ANALYSES

L’analyse juridique de la crise la dette en Europe

Tribune
18 janvier 2012
L’auteur part d’un postulat : si la crise de la dette est de nature économique et financière, elle est également le résultat de choix juridiques. C’est en effet la combinaison de règles issues des traités – et donc décidées par les Etats membres – qui est à l’origine de cette crise : la libre circulation des capitaux entre les Etats membres, étendue aux capitaux venant d’Etats tiers ; la libre prestation des services financiers et le libre établissement des sociétés de crédit européennes (les règles relatives à la libre concurrence étant applicables au secteur financier) ; enfin, il est interdit de recourir aux banques centrales – y compris la BCE – pour le financement de la dette.

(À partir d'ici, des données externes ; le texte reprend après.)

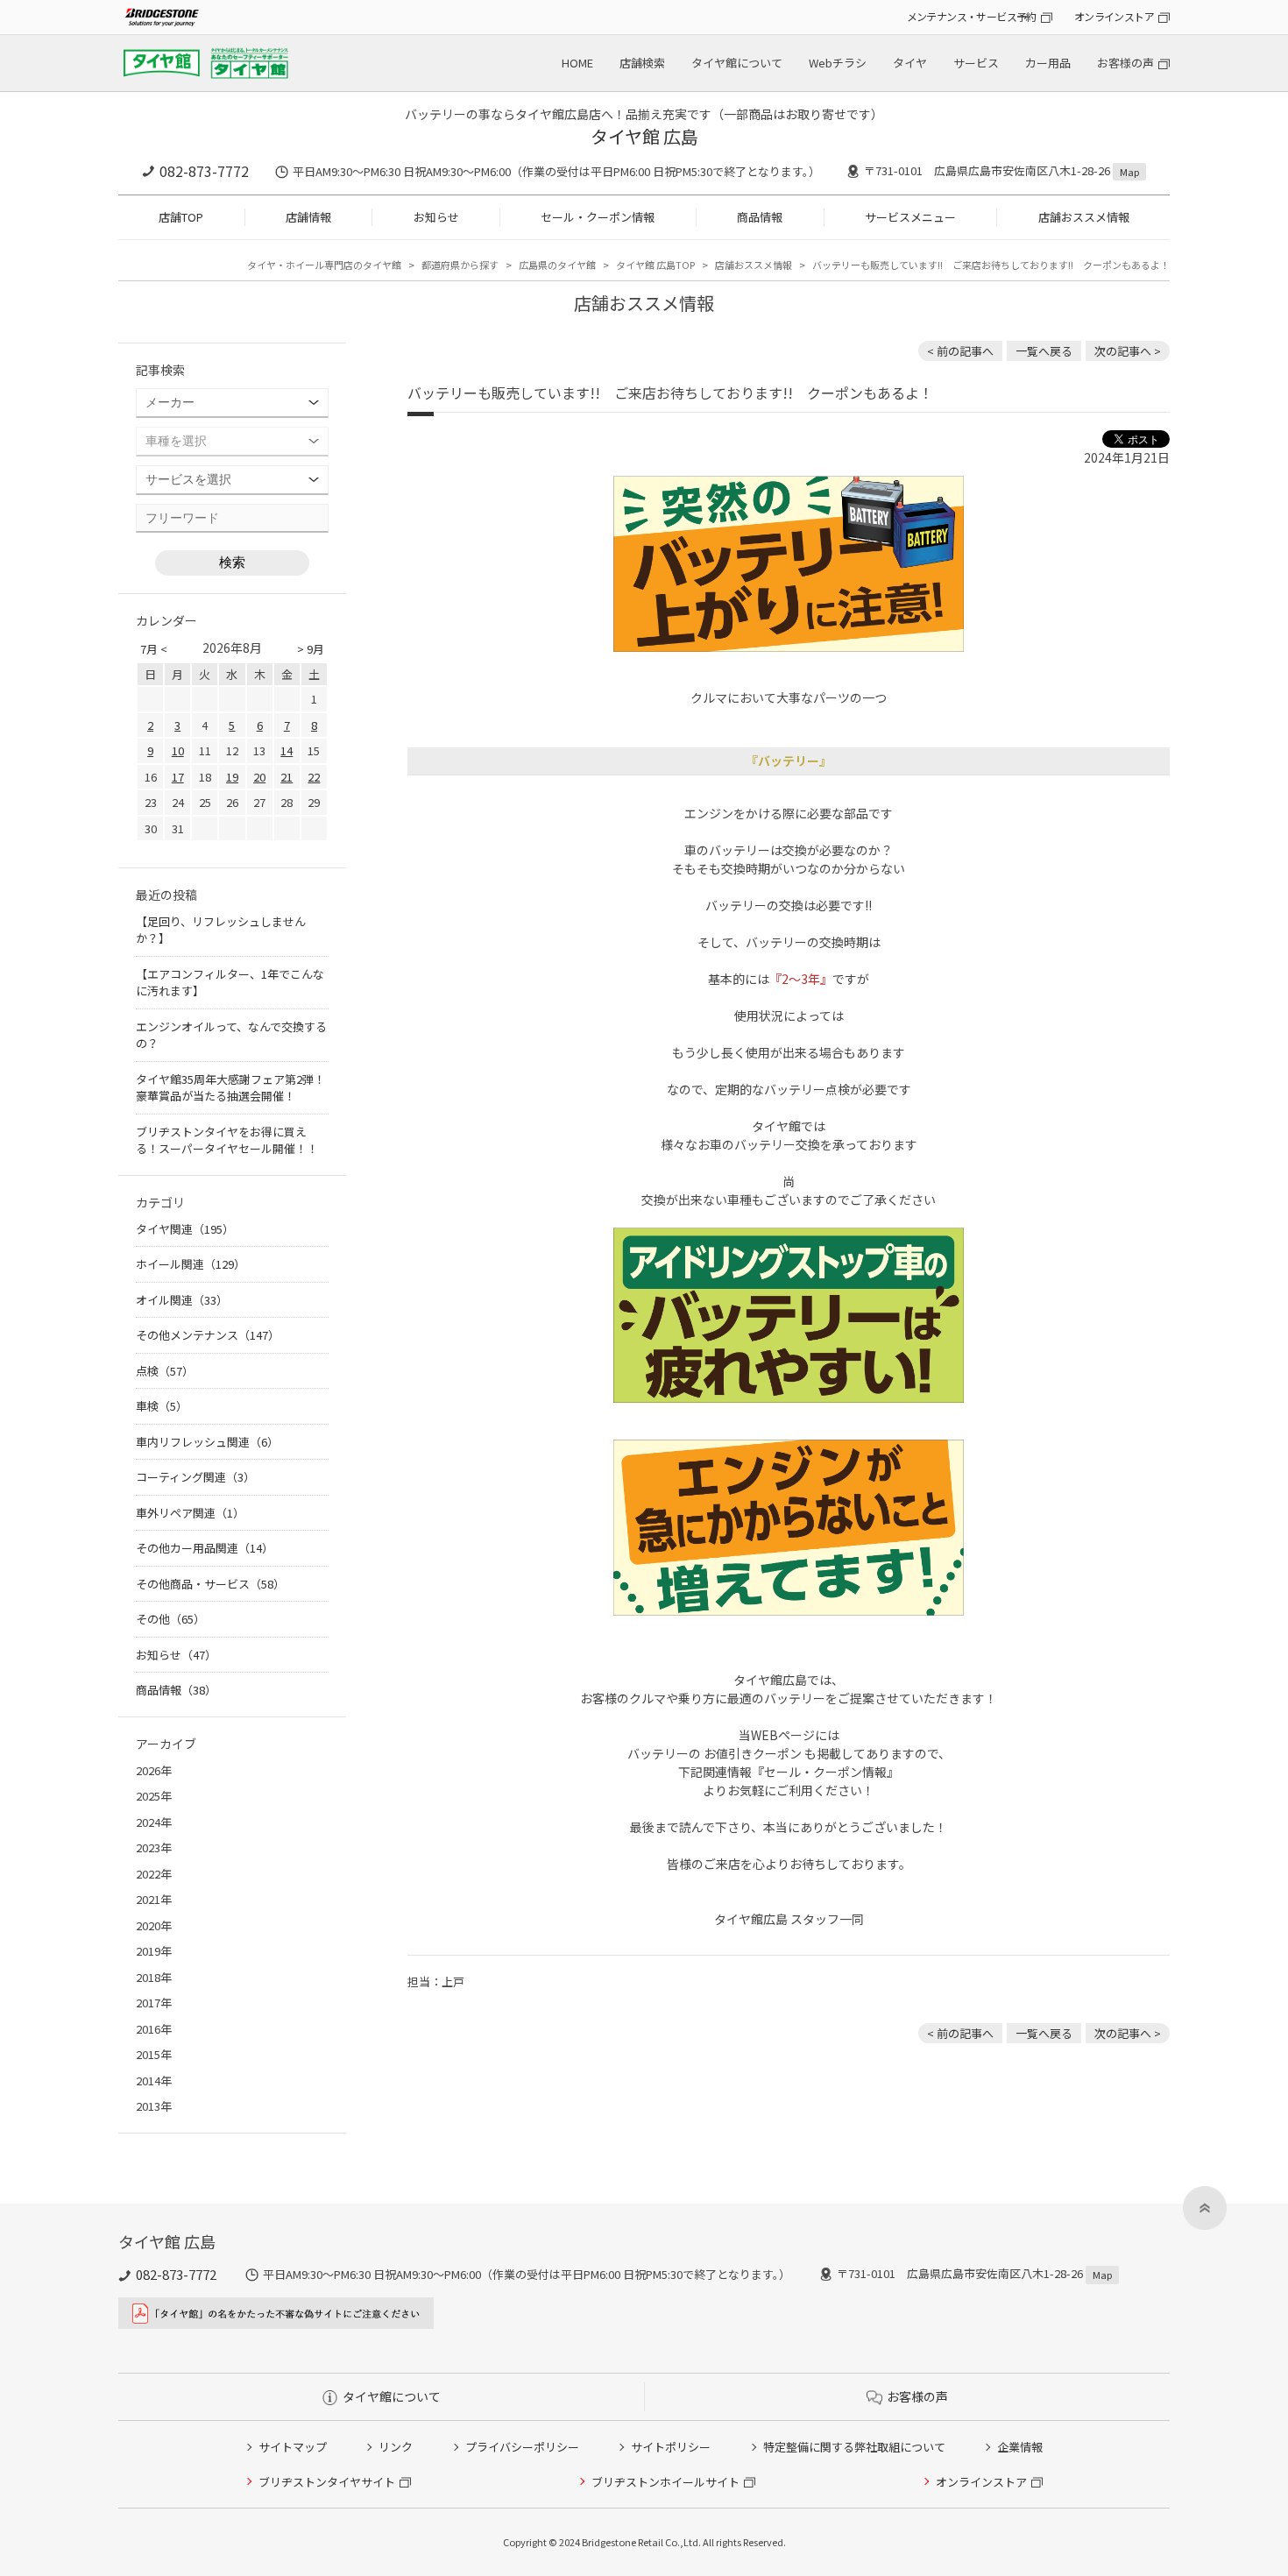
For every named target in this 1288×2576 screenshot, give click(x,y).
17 (178, 776)
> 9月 (310, 648)
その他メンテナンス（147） (208, 1335)
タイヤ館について (736, 62)
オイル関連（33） (182, 1300)
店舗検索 (642, 62)
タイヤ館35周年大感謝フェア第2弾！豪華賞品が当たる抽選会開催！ (230, 1088)
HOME (577, 62)
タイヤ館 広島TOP (655, 265)
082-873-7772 (204, 170)
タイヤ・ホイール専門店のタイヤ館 (324, 265)
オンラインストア (1114, 16)
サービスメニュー (910, 217)
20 (259, 776)
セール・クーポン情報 (598, 217)
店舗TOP (181, 217)
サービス (976, 62)
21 (286, 776)
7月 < (153, 648)
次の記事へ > (1127, 351)
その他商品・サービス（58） (210, 1583)
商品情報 (759, 217)
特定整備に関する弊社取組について (854, 2446)
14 (286, 750)
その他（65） (170, 1618)
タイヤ (910, 62)
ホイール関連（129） (190, 1264)
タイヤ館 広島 (644, 136)
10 (178, 750)
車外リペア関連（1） (190, 1512)
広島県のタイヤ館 (557, 265)
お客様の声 (1125, 62)
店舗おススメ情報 (1083, 217)
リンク (396, 2446)
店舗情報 (308, 217)
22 (314, 776)
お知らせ (436, 217)
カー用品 (1048, 62)
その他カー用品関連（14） (204, 1547)
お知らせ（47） (176, 1654)
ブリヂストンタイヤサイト (326, 2481)
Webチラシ (838, 62)
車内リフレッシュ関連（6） (207, 1441)
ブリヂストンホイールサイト (665, 2481)
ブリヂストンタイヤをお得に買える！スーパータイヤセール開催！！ (227, 1140)
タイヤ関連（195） (185, 1229)
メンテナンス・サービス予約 (972, 16)
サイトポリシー (671, 2446)
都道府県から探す (460, 265)
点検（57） (165, 1370)
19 (232, 776)
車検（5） (162, 1406)
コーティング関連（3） (195, 1476)
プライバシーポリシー (522, 2446)
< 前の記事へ (960, 351)
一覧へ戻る (1044, 351)
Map (1129, 172)
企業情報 (1020, 2446)
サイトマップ (292, 2446)
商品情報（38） (176, 1689)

Or, la rédaction de l’article 123 vise moins la technique de la « monétisation de la dette », que la prohibition de toute forme de facilité financière accordée par la BCE aux Etats (notamment l’achat « direct » par la BCE des obligations émises par les Etats). C’est la force de la crise/des faits qui a conduit à interpréter ce texte comme permettant à la BCE d’acheter la dette sur le « marché secondaire ». Partant, la BCE prête aux banques privées à un taux proche de zéro, ces dernières utilisant cet argent pour prêter aux Etats à un taux plus élevé. Puis, la BCE rachète à ces banques privées les obligations étatiques assorties de cet intérêt. En pratique, comme le souligne Carlo Santulli « le résultat est que la BCE finit par payer des intérêts aux banques privées qui empruntent chez elle ». Ce mécanisme pour le moins incohérent conduit « à préférer, et dans plusieurs cas à substituer, une dette vis-à-vis des établissements de crédit étrangers à une dette vis-à-vis de la banque centrale nationale » (et donc vis-à-vis de ses propres citoyens).
Ce système « intenable » est le fruit du choix en faveur d’un régime juridique inadapté, et de la nécessité de le contourner. Pour sortir de ce cercle vicieux, l’auteur propose trois voies de sortie de crise. La première consiste à modifier le rôle de la BCE à travers la révision des traités afin d’expliciter la fonction qu’elle exerce de facto . Toutefois, le temps exigé par une telle procédure de révision ne répond pas à l’urgence de la situation. La seconde voie repose sur une « entente institutionnelle » pour admettre que, face aux dangers que la crise de la dette fait peser sur la stabilité de la « zone Euro », l’objectif de maintien de la stabilité des prix dont l’interdiction de la monétisation de la dette est le pendant, doit céder devant l’objectif principal, qui est la réalisation de l’union économique et monétaire. Suivant cette lecture finaliste des traités, il est possible de ne pas réviser les traités et d’admettre en Conseil européen la « monétisation de la dette » à titre exceptionnel. Enfin, l’auteur opte pour une troisième solution plus originale : « que des établissements de crédit public appartenant à l’Etat empruntent à la Banque centrale européenne au titre du paragraphe 2 de l’article 123. L’établissement de crédit public prêtera ensuite à l’Etat ». Une telle technique juridique – basée sur le truchement des établissements publics de crédit – se distingue nettement de la technique appliquée actuellement : « là où le rachat sur le « marché secondaire » revient à utiliser la BCE pour garantir le profit privé de la spéculation (dans le but, non atteint, de faire baisser les taux), l’utilisation des banques publiques revient à faire revenir dans le budget de l’Etat le profit de la spéculation (et, du coup, à la décourager) ». Si l’on peut critiquer une telle technique au regard de l’« esprit du Traité », elle n’en respecte pas moins la lettre.
Au regard de ce qui vient d’être décrit, le cas du Japon offre selon l’auteur une sorte de contre-modèle. Paradoxalement, bien que frappé par une crise économique et financière, aggravée par des cataclysmes naturels (et industriels), avec une dette publique de plus de 200% de son PIB, le Japon n’est pas (encore) concerné par la crise de la dette publique. Il emprunte à des taux très faible. Au lieu d’adopter des mesures d’austérité, le Japon procède à une « rallonge budgétaire » pour « relancer l’économie » ; et la valeur de la monnaie nipponne ne cesse de se renforcer. C’est que « la prétendue réalité économique de la crise de la dette n’a rien d’économique et financier ». Autrement dit, le Japon a fait des choix juridiques différents des Etats membres de la zone euro !
(1)« Pourquoi faut-il que les Etats payent 600 fois plus que les banques ? », Le Monde , 2 janvier 2011.
(2) C. Santulli, « L’Euro : analyse juridique de la crise de la dette », Revue Générale de Droit International Public , Pédone, 2011, Vol. 4, p. 834 et s.